Keywords

These keywords were added by machine and not by the authors. This process is experimental and the keywords may be updated as the learning algorithm improves.

1 Introduction

Single ventricle congenital heart defects are lethal if left untreated. The most common surgical intervention, known as the Fontan procedure, creates a right heart bypass by routing systemic venous return to the pulmonary arteries (Fontan and Baudet, 1971), creating the total cavopulmonary connection (TCPC) (de Leval et al., 1988). Despite acceptable operative outcomes, significant long-term complications are common, owing in part to the altered hemodynamics associated with Fontan physiology (Mair et al., 2001). Such complications include arrhythmias, ventricular dysfunction, exercise intolerance, protein-losing enteropathy, and pulmonary arteriovenous malformations (PAVM) (Gersony and Gersony, 2003).

• _TASK PROMPT_
In the passage on single ventricle heart defects, what does the Fontan procedure route to the pulmonary arteries?

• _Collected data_
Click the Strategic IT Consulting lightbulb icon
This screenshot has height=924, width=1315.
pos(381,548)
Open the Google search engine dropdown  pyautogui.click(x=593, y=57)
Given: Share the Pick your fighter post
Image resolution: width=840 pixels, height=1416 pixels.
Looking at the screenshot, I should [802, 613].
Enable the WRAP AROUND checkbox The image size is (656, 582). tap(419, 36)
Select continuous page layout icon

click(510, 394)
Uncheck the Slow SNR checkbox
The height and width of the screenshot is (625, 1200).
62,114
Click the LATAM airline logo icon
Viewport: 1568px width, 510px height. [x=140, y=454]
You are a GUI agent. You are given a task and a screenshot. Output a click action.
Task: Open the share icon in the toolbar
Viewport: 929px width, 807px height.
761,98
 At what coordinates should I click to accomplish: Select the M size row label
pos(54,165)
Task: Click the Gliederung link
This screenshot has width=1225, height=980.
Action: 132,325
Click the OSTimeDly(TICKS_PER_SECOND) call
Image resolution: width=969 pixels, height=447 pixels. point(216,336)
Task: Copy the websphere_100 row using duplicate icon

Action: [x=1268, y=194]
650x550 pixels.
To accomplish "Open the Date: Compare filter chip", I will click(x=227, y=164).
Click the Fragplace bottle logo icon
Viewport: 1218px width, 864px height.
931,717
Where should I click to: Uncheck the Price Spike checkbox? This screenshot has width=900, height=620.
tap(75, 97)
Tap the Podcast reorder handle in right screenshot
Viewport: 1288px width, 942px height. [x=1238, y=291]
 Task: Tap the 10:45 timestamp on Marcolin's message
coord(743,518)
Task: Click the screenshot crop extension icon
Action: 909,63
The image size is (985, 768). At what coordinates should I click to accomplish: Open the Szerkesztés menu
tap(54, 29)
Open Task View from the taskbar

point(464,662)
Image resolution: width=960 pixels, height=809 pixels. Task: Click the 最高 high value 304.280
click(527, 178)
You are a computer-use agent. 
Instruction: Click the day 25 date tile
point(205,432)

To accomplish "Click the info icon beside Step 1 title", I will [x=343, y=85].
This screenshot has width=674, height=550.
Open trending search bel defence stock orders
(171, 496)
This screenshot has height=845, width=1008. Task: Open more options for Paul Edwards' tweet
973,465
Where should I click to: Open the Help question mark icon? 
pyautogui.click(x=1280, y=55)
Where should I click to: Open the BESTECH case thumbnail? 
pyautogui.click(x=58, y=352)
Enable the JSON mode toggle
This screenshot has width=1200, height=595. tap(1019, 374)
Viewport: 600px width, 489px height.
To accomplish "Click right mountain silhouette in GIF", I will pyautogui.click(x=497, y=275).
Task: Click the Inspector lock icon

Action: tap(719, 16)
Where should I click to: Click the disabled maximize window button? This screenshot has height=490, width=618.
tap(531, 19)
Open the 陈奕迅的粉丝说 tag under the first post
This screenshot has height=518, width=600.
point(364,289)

• _RESPONSE TO THE EXERCISE_
Systemic venous return.